I'm reading this like this

```
xchacha20_encrypt(key, nonce, plaintext, blk_ctr = 0):
     subkey = hchacha20(key, nonce[0:15])
     subNonce = hchacha20(key + nonce[0:15], nonce[16:23])
     chacha20_nonce = "\x00\x00\x00\x00" + subNonce
     return chacha20_encrypt(subkey, chacha20_nonce, plaintext, blk_ctr)
```

To decrypt the other side must follow the same steps since they are not reversible! Therefore you need to send the nonce[16:23] as it is.

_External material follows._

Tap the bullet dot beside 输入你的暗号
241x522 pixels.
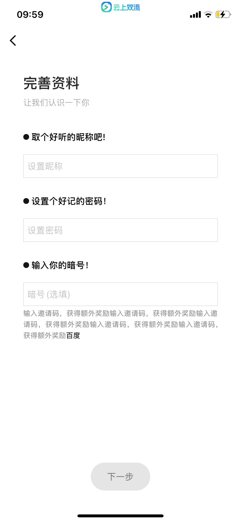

Therefore is no need for this since we expect that the nonce is generated uniform randomly. If you want to really do it, you can, you will get no advantage on the brute-force side. The attacker will still need to search over 128-bit. As a result, this adds nothing at all to the security.

It doesn't compromise anything at all but also doesn't provide any at all in the security of the XChaCha20-Poly1305. The brute-force attack, as mentioned above, will still need for a 128-bit key search.